REQUIREMENT :: Convert everything from the line containing "Task: Click the letter R after the ∈ symbol" down to the line containing "Viewport: 604px width, 412px height. pos(169,338)" into a numbered list, omitting blank lines. Leave the pictures out of your answer.

=== TASK DATA ===

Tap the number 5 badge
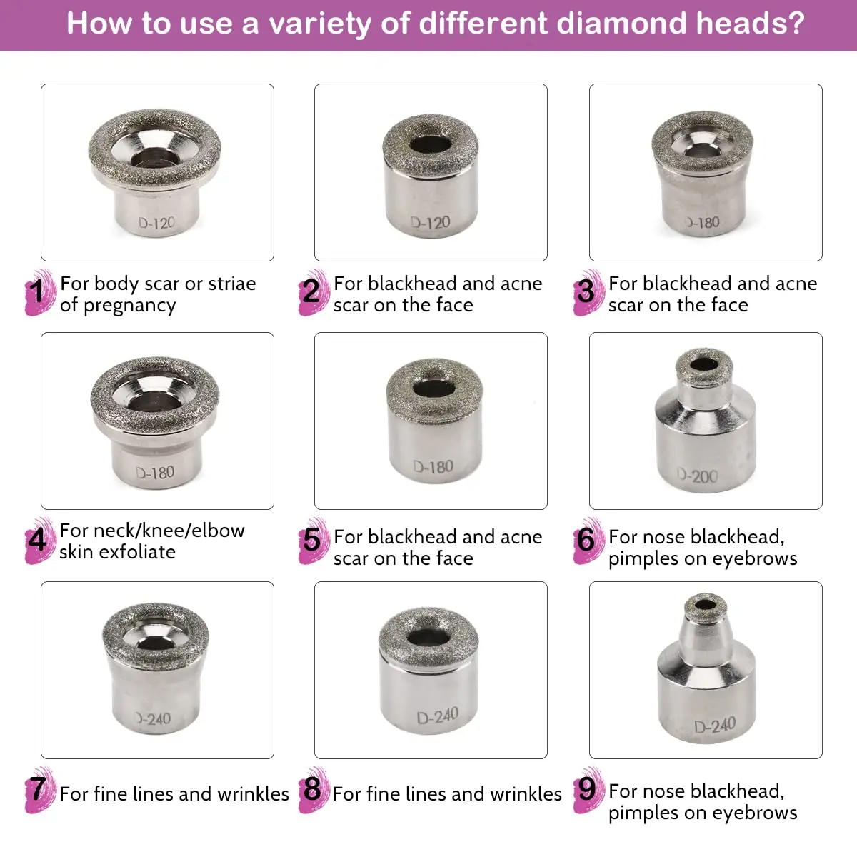click(312, 540)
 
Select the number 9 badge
click(586, 789)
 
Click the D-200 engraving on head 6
click(698, 476)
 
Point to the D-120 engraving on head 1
click(156, 223)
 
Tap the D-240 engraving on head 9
click(715, 726)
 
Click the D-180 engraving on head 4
click(155, 473)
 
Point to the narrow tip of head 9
click(705, 608)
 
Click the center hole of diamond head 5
click(434, 389)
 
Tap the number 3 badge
click(586, 291)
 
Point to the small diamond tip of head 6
click(704, 364)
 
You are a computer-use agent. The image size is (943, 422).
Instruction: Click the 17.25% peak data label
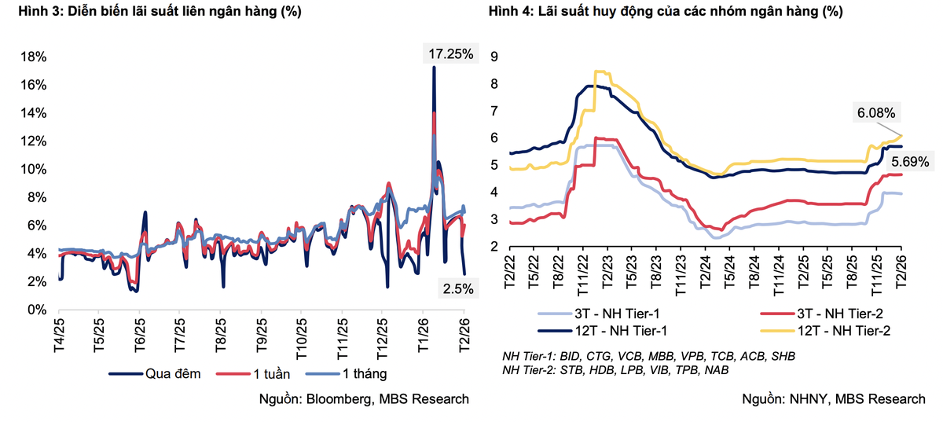[450, 54]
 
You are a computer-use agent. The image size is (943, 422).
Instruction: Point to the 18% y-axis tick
[35, 57]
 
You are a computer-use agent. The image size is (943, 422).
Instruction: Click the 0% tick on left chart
[38, 310]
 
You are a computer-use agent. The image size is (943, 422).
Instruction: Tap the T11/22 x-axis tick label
[585, 273]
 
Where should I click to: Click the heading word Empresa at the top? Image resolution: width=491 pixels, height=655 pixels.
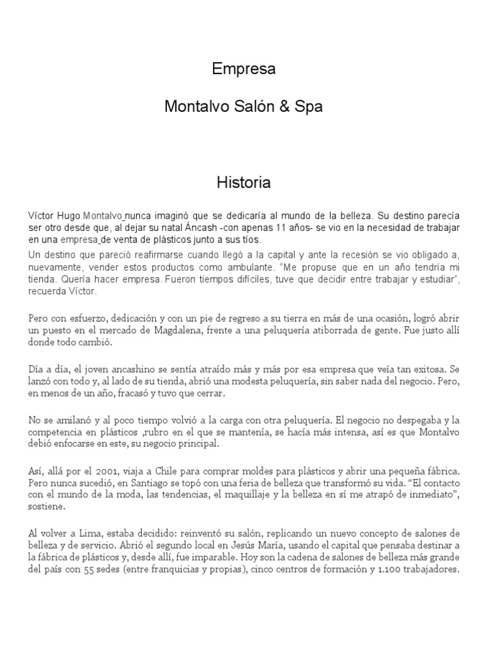pos(244,70)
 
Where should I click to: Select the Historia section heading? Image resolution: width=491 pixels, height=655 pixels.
pos(244,183)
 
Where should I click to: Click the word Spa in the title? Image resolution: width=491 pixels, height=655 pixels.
pos(309,107)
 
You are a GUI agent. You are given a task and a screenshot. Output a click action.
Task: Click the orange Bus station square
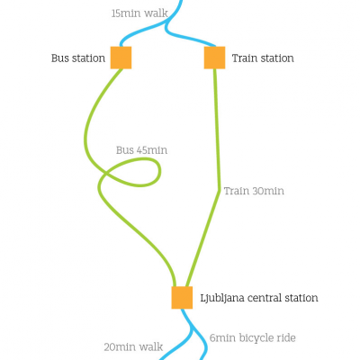coord(121,58)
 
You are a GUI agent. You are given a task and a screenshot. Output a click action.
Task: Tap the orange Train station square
coord(214,58)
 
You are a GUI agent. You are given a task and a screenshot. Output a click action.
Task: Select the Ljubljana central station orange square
coord(182,298)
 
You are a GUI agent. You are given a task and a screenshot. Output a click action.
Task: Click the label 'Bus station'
coord(78,58)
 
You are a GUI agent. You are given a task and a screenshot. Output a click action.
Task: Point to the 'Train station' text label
coord(263,58)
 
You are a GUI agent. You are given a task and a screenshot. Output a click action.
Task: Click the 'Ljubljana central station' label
coord(259,298)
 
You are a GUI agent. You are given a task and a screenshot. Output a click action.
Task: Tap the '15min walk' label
coord(140,14)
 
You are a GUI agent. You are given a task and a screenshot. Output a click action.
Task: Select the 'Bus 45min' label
coord(141,150)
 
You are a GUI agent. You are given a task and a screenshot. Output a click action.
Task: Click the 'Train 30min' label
coord(254,191)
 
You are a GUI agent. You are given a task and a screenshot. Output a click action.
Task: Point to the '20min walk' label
coord(133,347)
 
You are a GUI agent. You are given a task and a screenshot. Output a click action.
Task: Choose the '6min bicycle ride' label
coord(253,338)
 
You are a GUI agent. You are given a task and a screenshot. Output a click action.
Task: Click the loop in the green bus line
coord(159,172)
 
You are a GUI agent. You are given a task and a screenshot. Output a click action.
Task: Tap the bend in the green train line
coord(220,190)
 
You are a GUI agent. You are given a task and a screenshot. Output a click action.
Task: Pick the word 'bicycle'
coord(256,338)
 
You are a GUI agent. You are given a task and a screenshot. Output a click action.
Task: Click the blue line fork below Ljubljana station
coord(192,327)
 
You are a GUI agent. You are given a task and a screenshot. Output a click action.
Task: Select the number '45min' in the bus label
coord(152,150)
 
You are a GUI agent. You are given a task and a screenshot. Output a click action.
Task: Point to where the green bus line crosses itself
coord(105,174)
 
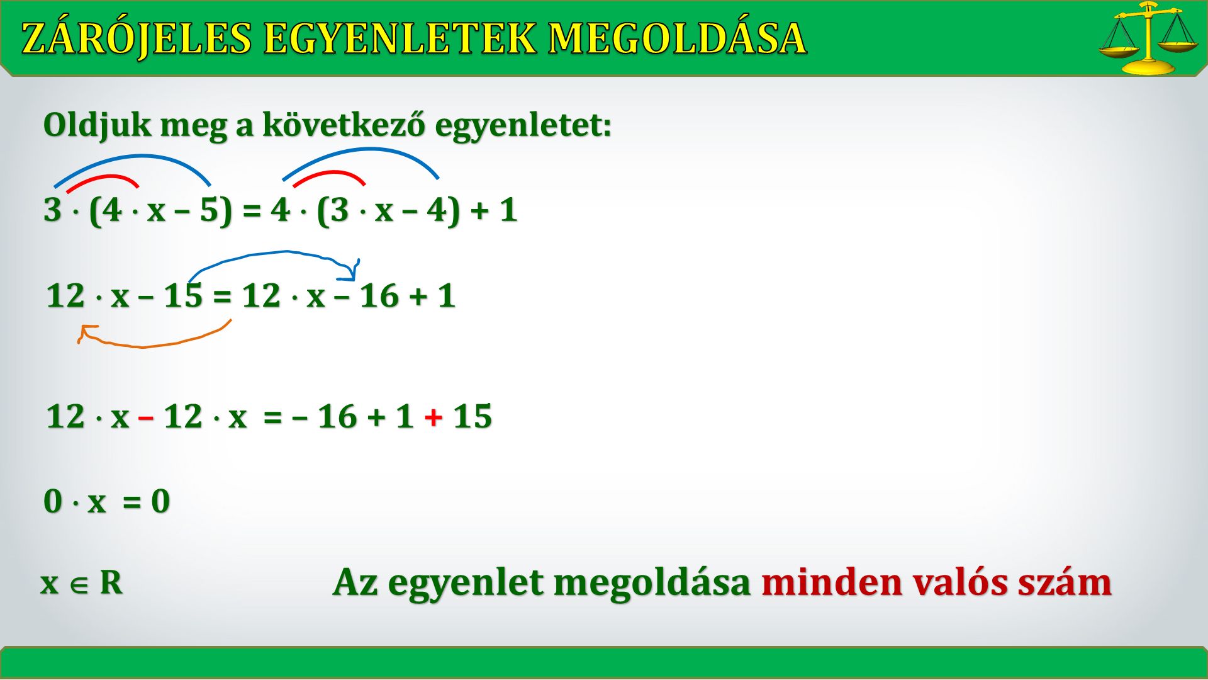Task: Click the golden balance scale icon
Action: click(1148, 38)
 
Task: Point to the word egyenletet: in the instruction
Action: click(523, 125)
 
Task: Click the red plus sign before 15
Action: click(433, 417)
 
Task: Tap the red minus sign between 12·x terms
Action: click(146, 417)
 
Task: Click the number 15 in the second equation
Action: click(183, 295)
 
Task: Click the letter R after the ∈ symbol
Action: click(111, 582)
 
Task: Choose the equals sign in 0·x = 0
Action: click(131, 502)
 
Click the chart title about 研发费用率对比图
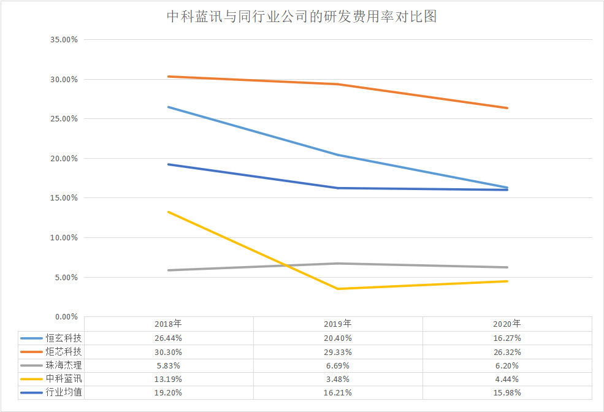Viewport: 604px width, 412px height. pos(302,17)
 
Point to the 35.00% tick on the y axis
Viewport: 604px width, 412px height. pos(64,40)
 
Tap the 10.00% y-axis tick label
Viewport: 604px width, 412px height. pos(64,238)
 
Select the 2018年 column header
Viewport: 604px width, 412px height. pos(169,324)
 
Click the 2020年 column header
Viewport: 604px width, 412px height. pos(507,324)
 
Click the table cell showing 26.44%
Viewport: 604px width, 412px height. pos(169,338)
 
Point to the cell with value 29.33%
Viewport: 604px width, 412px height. pos(338,351)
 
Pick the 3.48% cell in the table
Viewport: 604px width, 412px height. pos(338,378)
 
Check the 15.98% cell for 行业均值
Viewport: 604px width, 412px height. pos(507,392)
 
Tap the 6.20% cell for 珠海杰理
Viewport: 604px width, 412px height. pos(507,365)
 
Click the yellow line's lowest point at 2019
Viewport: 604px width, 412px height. pos(338,289)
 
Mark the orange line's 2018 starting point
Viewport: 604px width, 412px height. pos(169,77)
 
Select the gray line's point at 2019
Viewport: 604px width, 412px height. pos(338,264)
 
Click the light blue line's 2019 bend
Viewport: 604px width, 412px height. pos(338,155)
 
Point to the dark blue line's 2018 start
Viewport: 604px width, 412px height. pos(169,164)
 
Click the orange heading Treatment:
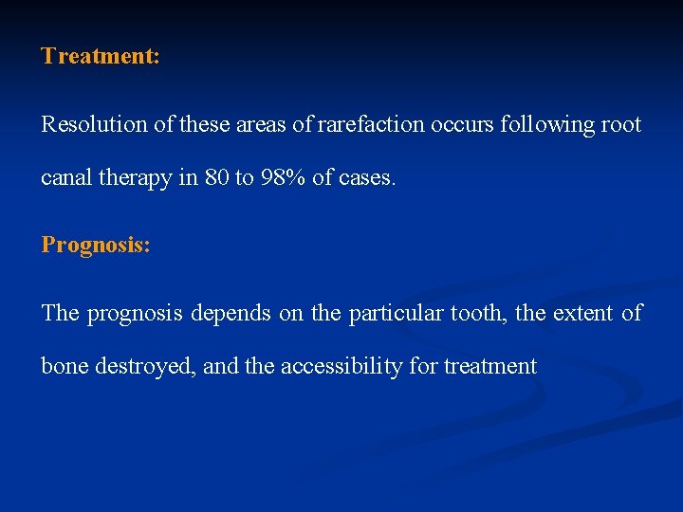point(100,56)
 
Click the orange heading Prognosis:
point(95,245)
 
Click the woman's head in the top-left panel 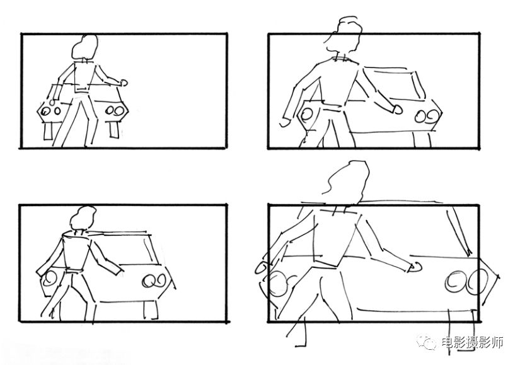coord(85,47)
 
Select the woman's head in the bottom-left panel coord(83,217)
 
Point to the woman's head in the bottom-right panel coord(347,182)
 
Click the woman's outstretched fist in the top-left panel coord(124,83)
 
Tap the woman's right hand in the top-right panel coord(397,110)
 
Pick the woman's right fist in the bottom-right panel coord(416,267)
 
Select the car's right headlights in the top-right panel coord(427,116)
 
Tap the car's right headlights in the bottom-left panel coord(154,281)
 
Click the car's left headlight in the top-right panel coord(306,115)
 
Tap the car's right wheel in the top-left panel coord(113,130)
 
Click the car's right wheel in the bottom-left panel coord(151,310)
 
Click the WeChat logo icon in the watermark coord(427,342)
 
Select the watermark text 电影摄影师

===

THE RESPONSE ::
1. Task: Click the letter R after the ∈ symbol
2. Action: click(111, 582)
3. Task: Choose the equals sign in 0·x = 0
4. Action: click(131, 502)
5. Click the chart title about 研发费用率对比图
6. Viewport: 604px width, 412px height. pos(302,17)
7. Point to the 35.00% tick on the y axis
8. Viewport: 604px width, 412px height. pos(64,40)
9. Tap the 10.00% y-axis tick label
10. Viewport: 604px width, 412px height. pos(64,238)
11. Select the 2018年 column header
12. Viewport: 604px width, 412px height. pos(169,324)
13. Click the 2020年 column header
14. Viewport: 604px width, 412px height. pos(507,324)
15. Click the table cell showing 26.44%
16. Viewport: 604px width, 412px height. pos(169,338)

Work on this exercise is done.